• Task to carry out
The answer must be every line of the data that holds the word "Cancel".

(Stored records)
[Start of section]
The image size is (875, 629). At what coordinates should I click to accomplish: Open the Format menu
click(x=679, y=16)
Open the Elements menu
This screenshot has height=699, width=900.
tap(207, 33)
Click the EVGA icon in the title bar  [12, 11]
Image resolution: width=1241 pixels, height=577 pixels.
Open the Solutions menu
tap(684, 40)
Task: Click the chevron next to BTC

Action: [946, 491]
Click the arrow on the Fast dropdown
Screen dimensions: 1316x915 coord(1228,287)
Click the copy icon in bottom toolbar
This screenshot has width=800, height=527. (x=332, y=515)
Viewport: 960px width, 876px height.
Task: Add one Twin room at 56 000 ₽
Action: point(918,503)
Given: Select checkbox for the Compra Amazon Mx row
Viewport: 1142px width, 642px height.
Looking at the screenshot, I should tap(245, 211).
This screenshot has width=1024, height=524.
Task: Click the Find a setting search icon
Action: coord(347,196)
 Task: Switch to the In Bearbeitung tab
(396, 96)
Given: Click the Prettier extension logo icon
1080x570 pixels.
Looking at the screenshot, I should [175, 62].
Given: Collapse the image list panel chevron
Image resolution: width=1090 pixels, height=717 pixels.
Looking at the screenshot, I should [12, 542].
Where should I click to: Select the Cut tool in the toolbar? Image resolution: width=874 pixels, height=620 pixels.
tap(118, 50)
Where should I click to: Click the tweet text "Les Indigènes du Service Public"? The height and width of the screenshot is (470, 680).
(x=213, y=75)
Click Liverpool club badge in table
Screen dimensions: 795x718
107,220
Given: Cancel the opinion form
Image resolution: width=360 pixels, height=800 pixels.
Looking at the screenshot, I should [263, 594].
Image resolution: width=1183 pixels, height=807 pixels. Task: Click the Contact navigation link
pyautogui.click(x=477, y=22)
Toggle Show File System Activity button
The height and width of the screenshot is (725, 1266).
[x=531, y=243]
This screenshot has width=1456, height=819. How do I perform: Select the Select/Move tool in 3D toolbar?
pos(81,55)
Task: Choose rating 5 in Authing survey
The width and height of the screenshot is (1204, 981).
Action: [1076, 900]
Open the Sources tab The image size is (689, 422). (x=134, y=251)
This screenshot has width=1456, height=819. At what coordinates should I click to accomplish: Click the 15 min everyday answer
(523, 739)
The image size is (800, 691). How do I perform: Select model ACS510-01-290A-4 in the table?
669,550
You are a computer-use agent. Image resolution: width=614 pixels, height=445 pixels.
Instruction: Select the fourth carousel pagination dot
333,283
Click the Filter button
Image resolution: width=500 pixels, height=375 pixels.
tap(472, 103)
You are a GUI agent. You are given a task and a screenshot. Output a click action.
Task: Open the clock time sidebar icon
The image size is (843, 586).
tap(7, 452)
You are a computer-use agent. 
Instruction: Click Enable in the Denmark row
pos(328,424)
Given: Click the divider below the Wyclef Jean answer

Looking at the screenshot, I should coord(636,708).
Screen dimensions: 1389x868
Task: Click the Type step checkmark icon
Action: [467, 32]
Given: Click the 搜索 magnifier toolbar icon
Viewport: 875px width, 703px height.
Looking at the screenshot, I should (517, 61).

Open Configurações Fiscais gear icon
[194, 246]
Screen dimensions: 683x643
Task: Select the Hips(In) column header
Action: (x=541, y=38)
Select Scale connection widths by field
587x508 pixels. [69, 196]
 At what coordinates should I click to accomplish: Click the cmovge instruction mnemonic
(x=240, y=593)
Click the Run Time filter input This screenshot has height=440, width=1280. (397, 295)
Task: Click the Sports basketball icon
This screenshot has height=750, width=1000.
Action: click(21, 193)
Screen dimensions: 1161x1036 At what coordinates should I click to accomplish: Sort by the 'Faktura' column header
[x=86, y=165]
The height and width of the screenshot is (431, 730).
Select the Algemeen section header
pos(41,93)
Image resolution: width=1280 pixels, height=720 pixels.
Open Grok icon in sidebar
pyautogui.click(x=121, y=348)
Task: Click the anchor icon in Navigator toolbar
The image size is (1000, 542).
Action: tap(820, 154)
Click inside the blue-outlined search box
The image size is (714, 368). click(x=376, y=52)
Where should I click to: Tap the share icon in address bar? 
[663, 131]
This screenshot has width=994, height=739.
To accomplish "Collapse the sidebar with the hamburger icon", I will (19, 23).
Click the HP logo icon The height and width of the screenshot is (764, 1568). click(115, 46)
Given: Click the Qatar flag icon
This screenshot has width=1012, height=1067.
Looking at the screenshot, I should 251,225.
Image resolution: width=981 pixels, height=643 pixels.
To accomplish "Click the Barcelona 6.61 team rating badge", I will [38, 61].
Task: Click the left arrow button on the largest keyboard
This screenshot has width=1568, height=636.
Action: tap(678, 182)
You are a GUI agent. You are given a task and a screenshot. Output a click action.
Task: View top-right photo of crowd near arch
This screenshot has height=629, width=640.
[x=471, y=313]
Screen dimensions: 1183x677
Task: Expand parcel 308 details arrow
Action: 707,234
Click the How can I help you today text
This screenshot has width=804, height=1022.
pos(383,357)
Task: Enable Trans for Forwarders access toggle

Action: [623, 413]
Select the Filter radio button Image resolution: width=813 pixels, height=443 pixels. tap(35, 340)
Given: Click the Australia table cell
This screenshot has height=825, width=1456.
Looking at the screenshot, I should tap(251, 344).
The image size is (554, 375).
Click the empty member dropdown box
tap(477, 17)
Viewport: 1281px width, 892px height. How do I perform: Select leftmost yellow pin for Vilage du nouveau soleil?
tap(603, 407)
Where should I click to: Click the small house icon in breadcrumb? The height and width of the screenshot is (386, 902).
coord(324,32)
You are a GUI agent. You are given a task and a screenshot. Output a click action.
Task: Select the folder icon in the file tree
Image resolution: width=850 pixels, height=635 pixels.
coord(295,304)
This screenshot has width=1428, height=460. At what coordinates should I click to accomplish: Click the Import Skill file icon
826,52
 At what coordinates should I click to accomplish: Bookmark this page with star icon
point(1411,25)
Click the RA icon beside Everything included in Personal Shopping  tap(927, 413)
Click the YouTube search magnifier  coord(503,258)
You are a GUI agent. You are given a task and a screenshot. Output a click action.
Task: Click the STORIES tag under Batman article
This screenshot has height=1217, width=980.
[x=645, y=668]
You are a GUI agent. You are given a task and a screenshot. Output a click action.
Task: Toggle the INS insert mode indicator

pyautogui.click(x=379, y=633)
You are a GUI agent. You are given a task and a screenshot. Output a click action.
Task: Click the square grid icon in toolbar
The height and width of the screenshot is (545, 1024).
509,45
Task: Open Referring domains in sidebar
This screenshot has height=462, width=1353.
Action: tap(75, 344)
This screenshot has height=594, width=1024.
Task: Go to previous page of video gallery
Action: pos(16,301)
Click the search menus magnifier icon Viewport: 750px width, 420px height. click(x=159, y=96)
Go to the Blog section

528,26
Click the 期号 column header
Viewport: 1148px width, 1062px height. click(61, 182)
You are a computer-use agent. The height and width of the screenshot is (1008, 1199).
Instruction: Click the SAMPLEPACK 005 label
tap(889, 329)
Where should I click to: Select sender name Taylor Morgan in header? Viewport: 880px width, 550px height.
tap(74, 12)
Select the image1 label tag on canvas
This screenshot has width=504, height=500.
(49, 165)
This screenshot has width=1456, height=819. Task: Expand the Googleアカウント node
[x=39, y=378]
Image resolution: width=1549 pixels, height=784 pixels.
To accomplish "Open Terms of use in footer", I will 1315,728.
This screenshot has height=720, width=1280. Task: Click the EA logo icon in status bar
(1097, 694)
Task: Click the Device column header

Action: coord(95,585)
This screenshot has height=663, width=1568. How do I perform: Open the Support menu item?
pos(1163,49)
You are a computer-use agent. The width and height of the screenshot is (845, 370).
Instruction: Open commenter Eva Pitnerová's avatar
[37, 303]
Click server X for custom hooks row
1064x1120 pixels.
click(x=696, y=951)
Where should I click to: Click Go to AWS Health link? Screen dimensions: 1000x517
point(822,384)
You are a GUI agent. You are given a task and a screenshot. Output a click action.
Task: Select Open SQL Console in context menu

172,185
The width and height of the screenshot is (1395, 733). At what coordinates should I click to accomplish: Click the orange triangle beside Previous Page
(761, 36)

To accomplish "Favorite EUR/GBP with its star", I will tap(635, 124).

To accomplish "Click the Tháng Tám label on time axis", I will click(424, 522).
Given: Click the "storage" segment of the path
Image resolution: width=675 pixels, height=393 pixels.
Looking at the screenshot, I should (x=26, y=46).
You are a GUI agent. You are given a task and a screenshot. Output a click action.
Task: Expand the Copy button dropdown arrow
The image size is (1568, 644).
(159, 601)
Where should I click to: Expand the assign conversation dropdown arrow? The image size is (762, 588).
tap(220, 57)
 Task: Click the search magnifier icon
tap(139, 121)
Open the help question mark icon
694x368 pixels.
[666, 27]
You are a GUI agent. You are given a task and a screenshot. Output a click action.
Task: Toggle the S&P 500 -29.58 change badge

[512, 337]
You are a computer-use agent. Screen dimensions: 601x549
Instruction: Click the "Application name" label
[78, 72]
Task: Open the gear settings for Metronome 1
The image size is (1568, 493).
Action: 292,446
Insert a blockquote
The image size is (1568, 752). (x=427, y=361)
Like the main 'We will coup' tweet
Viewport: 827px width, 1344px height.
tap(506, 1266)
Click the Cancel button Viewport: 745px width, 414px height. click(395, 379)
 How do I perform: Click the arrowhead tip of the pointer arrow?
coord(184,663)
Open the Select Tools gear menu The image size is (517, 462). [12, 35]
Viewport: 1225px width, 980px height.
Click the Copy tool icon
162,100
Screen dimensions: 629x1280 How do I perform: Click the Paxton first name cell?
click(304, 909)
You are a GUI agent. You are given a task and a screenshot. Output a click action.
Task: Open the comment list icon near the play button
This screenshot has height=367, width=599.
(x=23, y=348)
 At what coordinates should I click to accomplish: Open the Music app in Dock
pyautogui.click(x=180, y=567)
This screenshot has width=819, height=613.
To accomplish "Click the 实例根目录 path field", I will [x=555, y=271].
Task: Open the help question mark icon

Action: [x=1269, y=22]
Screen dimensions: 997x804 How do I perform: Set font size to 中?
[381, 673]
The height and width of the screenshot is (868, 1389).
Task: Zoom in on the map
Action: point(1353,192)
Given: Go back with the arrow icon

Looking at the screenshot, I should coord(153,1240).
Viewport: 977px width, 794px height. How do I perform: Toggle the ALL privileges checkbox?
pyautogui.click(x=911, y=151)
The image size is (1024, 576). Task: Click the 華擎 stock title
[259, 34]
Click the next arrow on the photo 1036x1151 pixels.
[End of section]
• Response area
Given: Cancel the opinion form
Click the Cancel button Viewport: 745px width, 414px height. click(395, 379)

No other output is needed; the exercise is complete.